# Holder's inequality for integrals

1. Apr 18, 2012

### brydustin

Does anyone know a simple proof for holder's inequality?

I would be more interested in seeing the case of
|∫fg|≤ sqrt(∫f^2)*sqrt(∫g^2)

2. Apr 18, 2012

### DonAntonio

Be sure you can prove the following:

1) For any $x,y\in\mathbb R\,\,,\,\,xy\leq\frac{1}{2}(x^2+y^2)$

2) Now put $\frac{f}{\sqrt{\int f^2}}:= x\,,\,\,\frac{g}{\sqrt{\int g^2 dx}}:=y\,\,$ in the above, integrate both sides and voila!, there you have your proof.

DonAntonio

3. Apr 19, 2012

### brydustin

Well the first part makes sense, I don't see why the second step follows.

4. Apr 19, 2012

### brydustin

Also I don't see the first part either....

If max(x,y) = x.
Then xy <= x^2.
and y^2 <= xy
But the other part doesn't follow. I think your proof is lacking....

5. Apr 19, 2012

### micromass

Think about $(x-y)^2$ and $(x+y)^2$.

6. Apr 19, 2012

### brydustin

Actually I see the argument xy ≤ 1/2 (x^2 + y^2)
Now if we let min(x,y) = x. Such that x+ε=y as ε→0,
then xy doesn't decrease as fast as x^2. I.e. (y-ε)y < (y-ε)^2 = x^2
Okay, so the first part makes since, but I still don't see Holder's inequality.

7. Apr 19, 2012

### micromass

What do you get if you fill in the x and y that DonAntonio suggested?

8. Apr 19, 2012

### DonAntonio

$xy\leq \frac{1}{2}(x^2+y^2)\Longleftrightarrow 0 \leq (x-y)^2$ . I think something different is lacking...;)

DonAntonio

9. Apr 19, 2012

### brydustin

For the first part: Let x + ε= y. : ε≥0
y^2 - εy ≤ y^2 - εy + 2ε^2
y^2 - εy ≤ .5(2^2 - 2yε+ε^2)
(y-ε)y = xy ≤ .5[ (y-ε)^2 + y^2] = .5(x^2 + y^2)

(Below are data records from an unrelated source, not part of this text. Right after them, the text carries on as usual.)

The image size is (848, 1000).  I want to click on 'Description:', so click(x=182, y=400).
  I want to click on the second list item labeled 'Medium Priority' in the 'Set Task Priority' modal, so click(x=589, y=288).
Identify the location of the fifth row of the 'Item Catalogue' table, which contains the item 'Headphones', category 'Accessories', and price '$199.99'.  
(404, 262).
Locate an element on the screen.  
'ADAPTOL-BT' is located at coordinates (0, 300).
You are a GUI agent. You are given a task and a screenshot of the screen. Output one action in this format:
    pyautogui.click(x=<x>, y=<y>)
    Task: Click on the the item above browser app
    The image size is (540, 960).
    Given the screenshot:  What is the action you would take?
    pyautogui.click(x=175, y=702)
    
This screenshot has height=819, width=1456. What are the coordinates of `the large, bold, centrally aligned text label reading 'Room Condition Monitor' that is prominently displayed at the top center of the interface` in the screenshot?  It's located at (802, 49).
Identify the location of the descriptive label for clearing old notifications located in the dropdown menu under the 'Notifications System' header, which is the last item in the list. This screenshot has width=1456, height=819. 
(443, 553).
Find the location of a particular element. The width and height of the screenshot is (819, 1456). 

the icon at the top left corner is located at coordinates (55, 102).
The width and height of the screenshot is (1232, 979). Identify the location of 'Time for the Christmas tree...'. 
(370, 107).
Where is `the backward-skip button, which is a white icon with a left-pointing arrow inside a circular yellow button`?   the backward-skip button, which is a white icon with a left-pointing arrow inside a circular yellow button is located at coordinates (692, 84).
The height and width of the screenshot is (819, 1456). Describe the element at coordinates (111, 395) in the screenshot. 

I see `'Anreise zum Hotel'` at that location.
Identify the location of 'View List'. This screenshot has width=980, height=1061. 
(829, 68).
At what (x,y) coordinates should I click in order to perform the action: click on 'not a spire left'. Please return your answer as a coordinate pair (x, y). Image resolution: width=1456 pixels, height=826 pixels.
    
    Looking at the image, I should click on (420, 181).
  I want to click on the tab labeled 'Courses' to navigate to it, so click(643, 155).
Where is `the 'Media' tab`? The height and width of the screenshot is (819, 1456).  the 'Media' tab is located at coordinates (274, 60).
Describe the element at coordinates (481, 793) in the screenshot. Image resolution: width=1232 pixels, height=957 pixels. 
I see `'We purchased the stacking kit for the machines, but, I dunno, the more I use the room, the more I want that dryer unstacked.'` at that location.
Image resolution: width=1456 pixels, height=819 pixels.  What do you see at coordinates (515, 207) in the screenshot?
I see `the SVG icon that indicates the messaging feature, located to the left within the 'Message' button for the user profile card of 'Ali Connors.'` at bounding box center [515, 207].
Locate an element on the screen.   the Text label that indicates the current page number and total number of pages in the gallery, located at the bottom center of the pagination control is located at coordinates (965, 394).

The furthest I get for the second part is:
fg/[ (sqrt(∫g^2)*sqrt(∫f^2) ] ≤ .5 * [ (f^2/∫f^2) + (g^2/∫g^2) ]
Sorry, I don't see it.

10. Apr 19, 2012

### micromass

Why are you making it so difficult?? It's just basic algebra. What is $(x-y)^2$??

Now integrate both sides, what do you get??